Bringing this face back from the past was a challenge even for Nilsson, who is experienced in working with Stone Age faces. What he could infer immediately was that the man and his Mesolithic brethren tended to have heavier builds and more pronounced facial features than most people today. He describes the faces of hunter-gatherers as being generally “more brutal [and] physical” with broader, heavier cheekbones that made their face appear rounder than those of their successors. Nilsson found out this man had fair skin and blue eyes, like many people of Scandinavian origin, and dark brown hair which the archeo-artist believes must have grayed with time as the man was about 50 at his time of death.
Nilsson used Plasticine clay to reconstruct the man’s face muscle by muscle. He also used the estimated tissue depth on certain parts of the skull’s anatomy, along with other forensic reconstruction techniques that are specific to the nose, eyes and mouth, bringing back an image lost to time. The missing jaw was the most obvious (and toughest) challenge. For this, Nilsson needed to painstakingly analyze and measure the skull in order to figure out its proportions and reconstruct it. After the face had taken shape, he made a mold of it to cast the skin in silicone. The silicone casting was then pigmented further. Hair was added, and slowly the man started to come to life. Nilsson chose to dress the man in faux wild boar because of a mysterious animal burial site close to where the skull was found.

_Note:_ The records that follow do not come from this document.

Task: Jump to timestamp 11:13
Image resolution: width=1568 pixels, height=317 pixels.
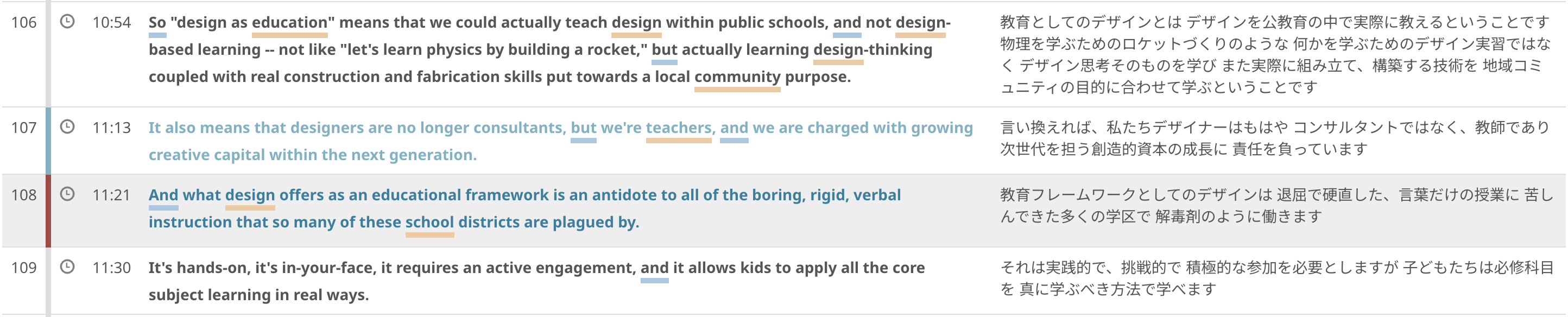Action: point(111,128)
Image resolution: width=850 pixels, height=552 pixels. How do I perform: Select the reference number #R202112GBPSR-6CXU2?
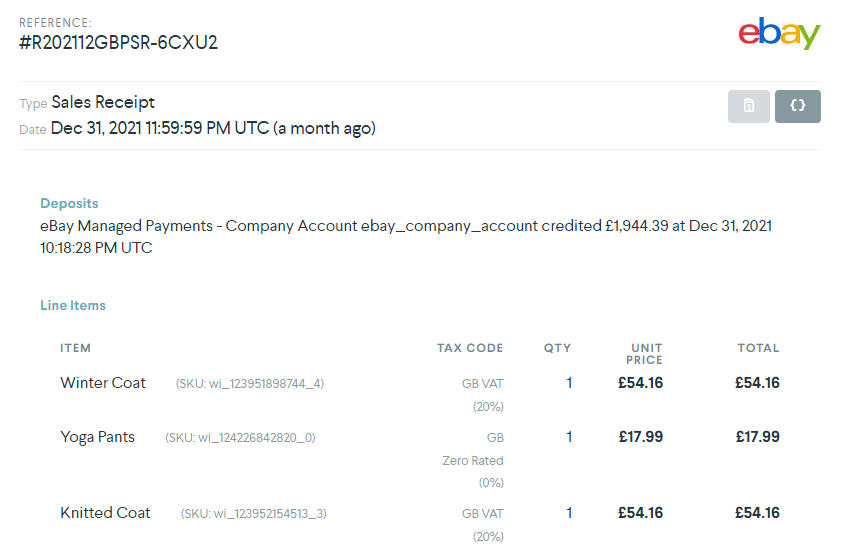[118, 42]
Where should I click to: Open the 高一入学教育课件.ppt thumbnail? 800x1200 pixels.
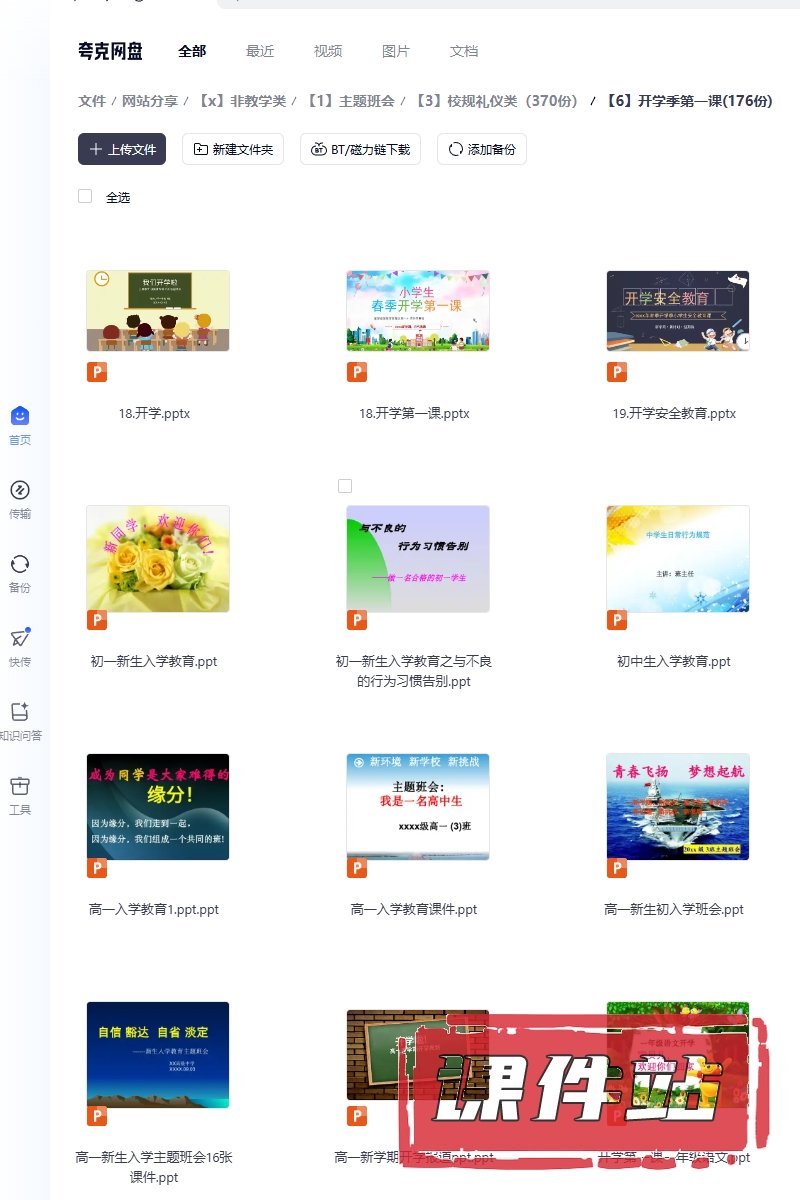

“The fact the animal jaws from several species like elk, deer, wild boar and badger, makes this site more complex,” he says. “It surely was no coincidence that they were found at this cobbled stone area, for sure. Are these the traces from spiritual animal beliefs, totems? Did humans and specific animal species have a certain connection? Not far-fetched if you ask me.”
Why the man’s skull had been mounted on a pike still remains a mystery. Keeping the dead among the living was not an uncommon practice among ancient peoples. The Chinchorro of what is now northern Chile would mummify those who had passed, and were thought to have brought them into their homes and interacted with them as if they were still alive. The Maya deified their kings, and would parade the ornately painted and decorated mummies around their cities during religious celebrations. Paleolithic people in France apparently cared for the remains of their dead, which may have also been laid to rest in the type of “death house” Nilsson describes, until their skeletons were moved deep inside a cave and covered in red ochre. They are also believed to have had regular interactions with the bones of their ancestors.
“We don´t know how widespread or common this practice was,” Nilsson says. “What we can say is that it is a unique finding, and it is the fact that we can reconstruct this site with its wooden poles, human craniums and animal jaws that is unique — because it has been preserved. It could be that it was a common practice, but the traces have disappeared from less fortunate degrees of preservation. We just don’t know.”